**Written request 1:**
Answer these questions using the post on estimating room size:
(a) From what position are the rays spawned?
(b) Where is the room size sent?
(c) What color are the debug lines drawn in?
**Written request 2:**
Translate this sentence from the post on estimating room size into Spanish: "I then send that room size to Wwise to apply the appropriate reverb."
**Written request 3:**
From the post on estimating room size, write out the part between "Code Snippet" and "m_NumSamples <= 0)", inclusive.

I ended up scrapping this system as it had some performance- and other issues. I decided to go for a more streamlined approach that spawns rays in all directions using the golden ratio. I spawn these rays not per sound, but from the player position. I then use the distances of the ray hits to estimate the room size with the code below. I then send that room size to Wwise to apply the appropriate reverb. This significantly boosted performance over the previous solution, while not losing any immersion.
Code Snippet
float AAcousticSoundManager::GetEstimatedRoomSizeInCubicCentimeters(const FVector& Location, const TArray<AActor*>& IgnoredActors)
{
UWorld* World = GetWorld();
if (!World || m_NumSamples <= 0)
{
return -1.f;
}
FCollisionQueryParams TraceParams(FName(TEXT("RoomSizeTrace")), true);
TraceParams.bReturnPhysicalMaterial = false;
for (TWeakObjectPtr<AActor> Actor : IgnoredActors)
{
TraceParams.AddIgnoredActor(Actor.Get());
}
float DistanceSum = 0.f;
for (uint16 SampleIndex = 0; SampleIndex < m_NumSamples; ++SampleIndex)
{
// Calculate direction using the golden ratio to perfectly spread them out to optimize estimation
float T = static_cast<float>(SampleIndex) / m_NumSamples;
float Inclination = FMath::Acos(1 - 2 * T);
float Azimuth = AngleIncrement * SampleIndex;
FVector Direction = FVector(FMath::Sin(Inclination) * FMath::Cos(Azimuth),
FMath::Sin(Inclination) * FMath::Sin(Azimuth),
FMath::Cos(Inclination));
FVector End = Location + Direction * m_MaxRayLength;
FHitResult Hit;
bool bHit = World->LineTraceSingleByChannel(Hit, Location, End, ECC_WorldStatic, TraceParams);
if (m_bShowDebugLines)
{
DrawDebugLine(World, Location, End, FColor::Green, false, m_DebugVisibleFor);
}
if (bHit)
{
DistanceSum += Hit.Distance;
}
}
// Calculate area of sphere of average radius to estimate room size
return 2.f * PI * (DistanceSum / m_NumSamples);
}

**Provided data:**
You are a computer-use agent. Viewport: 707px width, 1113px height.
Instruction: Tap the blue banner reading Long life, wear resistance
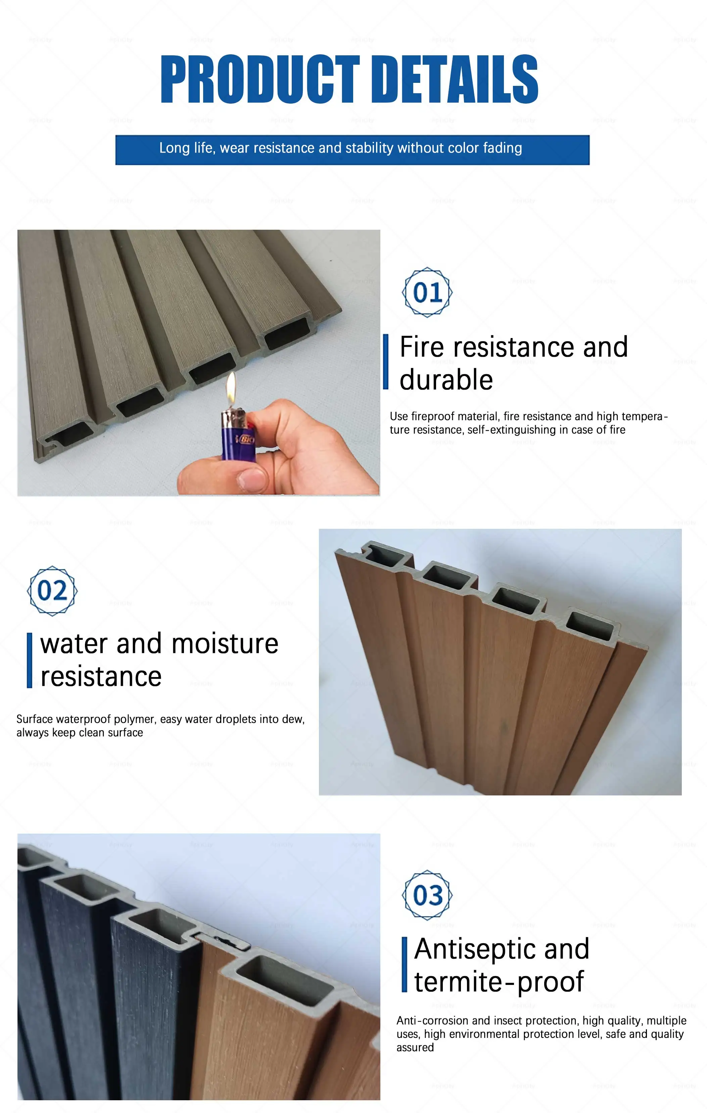click(352, 149)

**Correct answer 1:**
(a) From the player position.
(b) To Wwise.
(c) Green.

**Correct answer 2:**
Luego envío ese tamaño de sala a Wwise para aplicar la reverberación adecuada.

**Correct answer 3:**
Code Snippet
float AAcousticSoundManager::GetEstimatedRoomSizeInCubicCentimeters(const FVector& Location, const TArray<AActor*>& IgnoredActors)
{
UWorld* World = GetWorld();
if (!World || m_NumSamples <= 0)